SL: Calculating entropy changes for ideal gases

Entropy calculations for ideal gases

For one mole of ideal gas undergoing a closed, reversible process:

$dU = \delta Q_{rev} + \delta W = \delta Q_{rev} - PdV$


$dH = dU + d(PV) = dU + PdV + VdP$

Combining yields:

$dH = \delta Q_{rev} - PdV + PdV + VdP = \delta Q_{rev} + VdP$

$\delta Q_{rev} = dH - VdP$

Using $dH = c_PdT$ and $V = RT/P$ gives:

$\delta Q_{rev} = c_PdT - \frac{RTdP}{P}$

Dividing by $T$:

$dS = \frac{\delta Q_{rev}}{T} = \frac{c_PdT}{T} - \frac{RdP}{P}$


$\frac{\Delta S}{R} = \int_{T_1}^{T_2} \frac{c_P}{R}\frac{dT}{T} - \ln\frac{P_2}{P_1}$


$\frac{\Delta S}{R} = \int_{T_1}^{T_2} \frac{c_V}{R}\frac{dT}{T} + \ln\frac{V_2}{V_1}$ (Why?)
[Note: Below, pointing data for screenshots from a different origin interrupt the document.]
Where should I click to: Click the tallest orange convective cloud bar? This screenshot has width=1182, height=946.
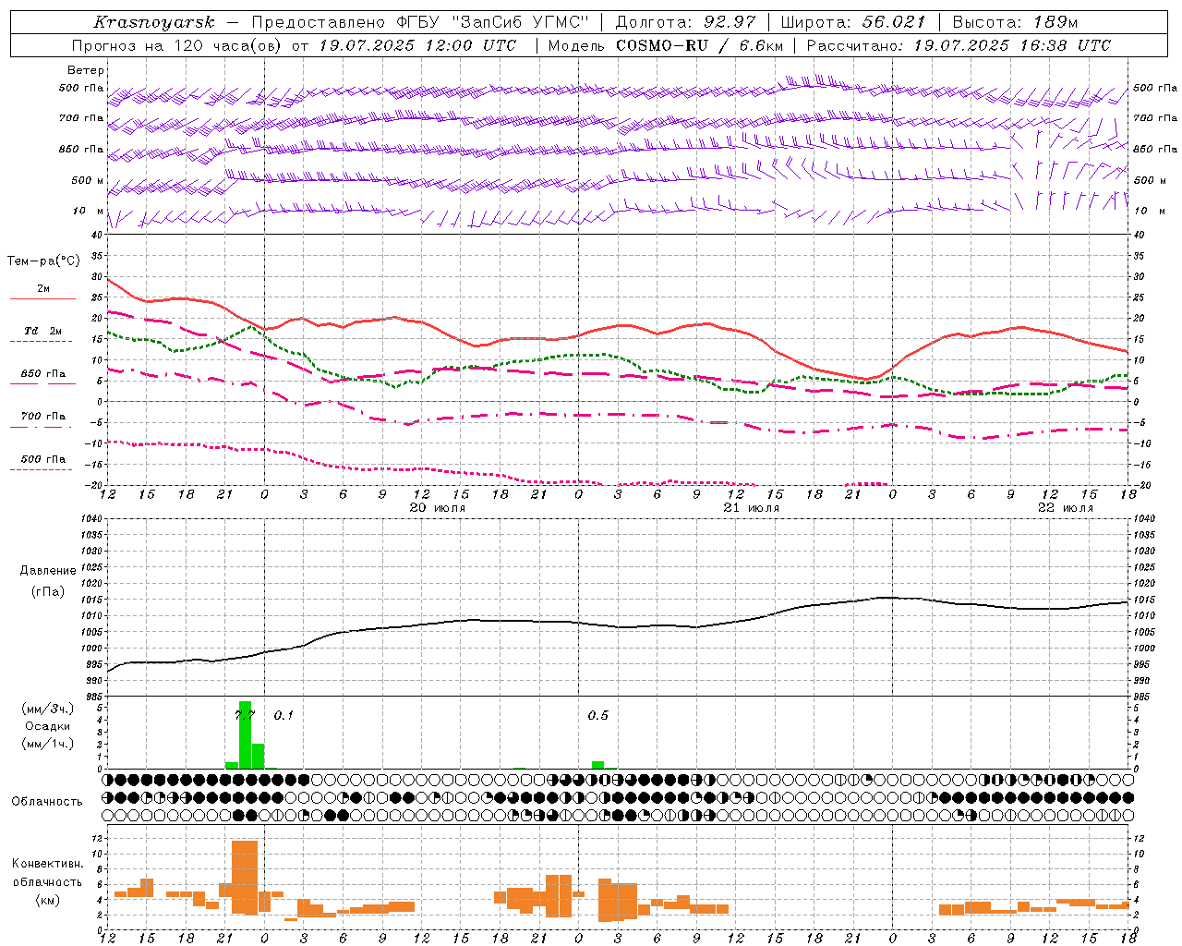click(245, 876)
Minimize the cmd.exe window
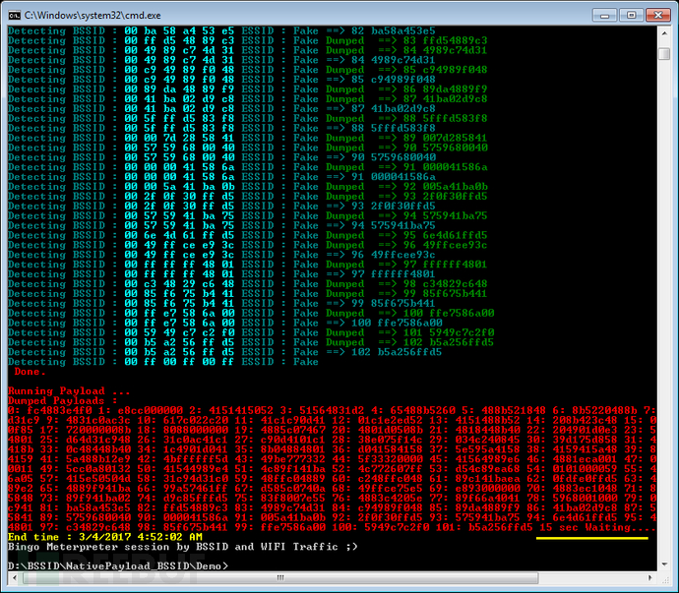Viewport: 679px width, 593px height. pyautogui.click(x=605, y=16)
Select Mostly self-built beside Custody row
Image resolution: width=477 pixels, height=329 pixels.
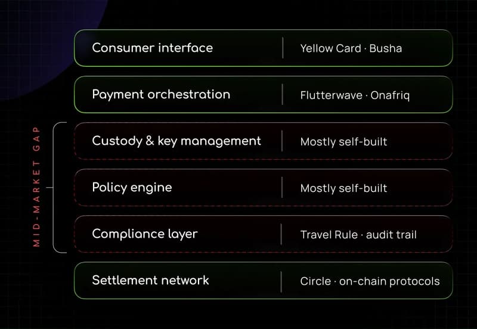(x=344, y=142)
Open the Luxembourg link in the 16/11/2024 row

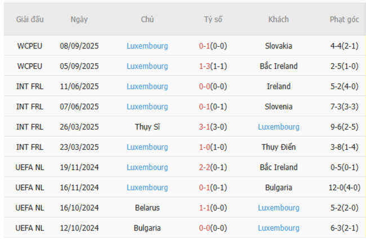(x=147, y=187)
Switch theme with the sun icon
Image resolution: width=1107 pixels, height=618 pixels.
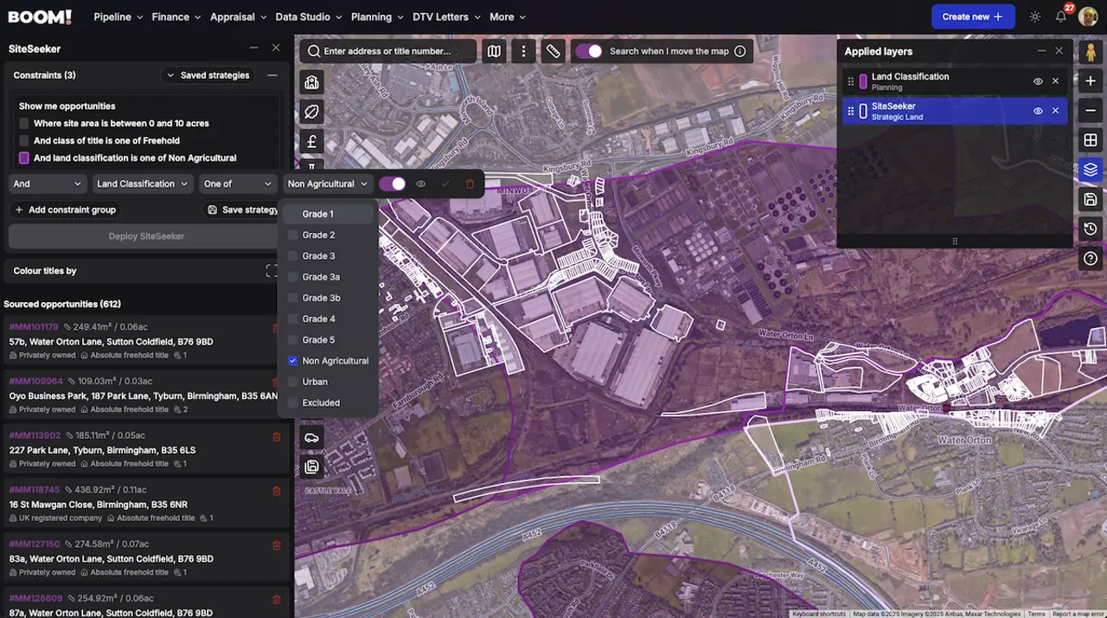tap(1035, 16)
Because $\Delta S$ is a state function, which is calculated from the reversible path anyway (for the system), and this equation depends only on state functions, this equation is general for ideal gases.


Develop hypothetical reversible paths between two states in order to calculate entropy changes


Use the heat capacity to calculate entropy changes

Test Yourself:

Use these expressions to calculate the entropy changes for each step of a carnot cycle operated between $P_1 = 2bar, P_2 = 1 bar, P_3=0.05bar, and P_4=0.1bar$ and $T_1 = 1000K, T_2= 1000K, T_3 = 300K, and T_4 = 300K$. (Assume $c_P = (5/2)R$.) Plot the results on a TS diagram.